In this At Home with Martin & Sylvia story, " The Shortest Day," where Martin and Sylvia live, the nights are getting longer and the days are getting shorter. When Momma suggests they spend more time outside with the sun, brother and sister decide to invite the daylight into all their play. They go sledding, build fairy houses, do farm chores and build a bonfire all with an eye on the sun - celebrating its shortest day of the year.
This craft is a perfect way to spend time with some sunshine even on the cloudiest days.
For as long as I can remember, the day after Thanksgiving was a very special day in my house. We would pull out all the dusty boxes from the attic, put on some music, make a warm drink, and begin the process of decorating our tree. As I grew up, the ornaments I put on the tree changed from year to year; they went from being handmade, like salt dough snowmen and sparkly snow flakes, to things bought on our vacations – like a wooden Pinocchio figure from my first trip to Italy. The one thing we always placed on top was this little angel I made when I was four. It was cut from a magazine and backed with aluminum foil to make it shiny. We were not religious people so I’m not sure why we had the angel other than for tradition’s sake.

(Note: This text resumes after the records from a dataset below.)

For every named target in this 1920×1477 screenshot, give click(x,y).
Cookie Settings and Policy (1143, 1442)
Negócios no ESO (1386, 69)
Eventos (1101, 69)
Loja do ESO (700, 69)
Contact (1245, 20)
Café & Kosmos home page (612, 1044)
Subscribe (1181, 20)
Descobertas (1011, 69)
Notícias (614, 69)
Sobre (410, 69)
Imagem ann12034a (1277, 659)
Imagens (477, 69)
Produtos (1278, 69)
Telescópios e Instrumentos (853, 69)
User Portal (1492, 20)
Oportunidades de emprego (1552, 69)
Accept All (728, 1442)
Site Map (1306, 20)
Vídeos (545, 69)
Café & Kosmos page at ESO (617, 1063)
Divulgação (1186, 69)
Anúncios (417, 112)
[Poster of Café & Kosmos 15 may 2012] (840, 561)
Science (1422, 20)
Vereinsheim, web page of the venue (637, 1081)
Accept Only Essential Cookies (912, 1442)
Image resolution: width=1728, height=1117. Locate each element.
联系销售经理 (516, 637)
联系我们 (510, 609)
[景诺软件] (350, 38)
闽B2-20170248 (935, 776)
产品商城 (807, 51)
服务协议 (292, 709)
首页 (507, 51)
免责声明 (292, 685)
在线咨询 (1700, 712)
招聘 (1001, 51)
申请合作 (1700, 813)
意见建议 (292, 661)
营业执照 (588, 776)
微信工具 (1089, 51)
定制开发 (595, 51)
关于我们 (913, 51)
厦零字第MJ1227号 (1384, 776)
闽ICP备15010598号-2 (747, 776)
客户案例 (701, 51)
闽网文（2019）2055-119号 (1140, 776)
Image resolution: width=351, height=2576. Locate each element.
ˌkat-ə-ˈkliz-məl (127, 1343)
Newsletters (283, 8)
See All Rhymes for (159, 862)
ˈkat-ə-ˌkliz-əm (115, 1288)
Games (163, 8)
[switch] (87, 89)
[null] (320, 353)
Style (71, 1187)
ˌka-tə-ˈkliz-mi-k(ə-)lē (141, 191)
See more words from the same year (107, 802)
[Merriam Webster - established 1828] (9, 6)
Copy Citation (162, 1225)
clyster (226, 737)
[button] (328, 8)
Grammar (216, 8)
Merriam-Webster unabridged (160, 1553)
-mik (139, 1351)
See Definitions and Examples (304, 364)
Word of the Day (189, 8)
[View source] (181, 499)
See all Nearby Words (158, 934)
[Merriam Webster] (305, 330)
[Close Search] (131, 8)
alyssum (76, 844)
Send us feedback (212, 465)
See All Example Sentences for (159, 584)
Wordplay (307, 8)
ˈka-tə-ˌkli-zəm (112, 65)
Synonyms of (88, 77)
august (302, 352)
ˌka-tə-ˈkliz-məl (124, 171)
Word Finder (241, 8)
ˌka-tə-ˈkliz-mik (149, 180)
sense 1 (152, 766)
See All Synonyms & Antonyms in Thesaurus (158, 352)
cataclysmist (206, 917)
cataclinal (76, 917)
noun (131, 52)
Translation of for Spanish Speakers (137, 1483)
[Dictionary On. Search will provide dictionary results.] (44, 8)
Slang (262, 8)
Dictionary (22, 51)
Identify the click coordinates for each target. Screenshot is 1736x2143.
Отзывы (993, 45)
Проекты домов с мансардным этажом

Now that I am older and have children of my own, I’ve thought a lot about traditions, and especially what to put on top of the tree. Since we celebrate solstice as our main holiday in December, I feel there is no better thing to top our tree than a sun! Living in the desert we spend a lot of our days with sunshine.
Throughout history people who have celebrated solstice by decorating trees with oranges and candles to invite the sun to return and warm the earth. This sun tree topper is really bright and cheerful and will warm up any room with its vibrant color. As for tradition, in our home we hold off placing the sun on top of the tree until Solstice Eve; first we light our Yule Log and then place the sun on top of the tree and then turn the tree candles on – in the dark, for added dramatic effect.
Solstice Sun Tree Topper
Several pieces of felt in different hues of yellow (I used 100% wool. Using wool felt gives the topper a warm texture and keeps it sturdy.)
How to Make It
Start by plugging in the hot glue gun so it will be ready to go when you have all the pieces cut out.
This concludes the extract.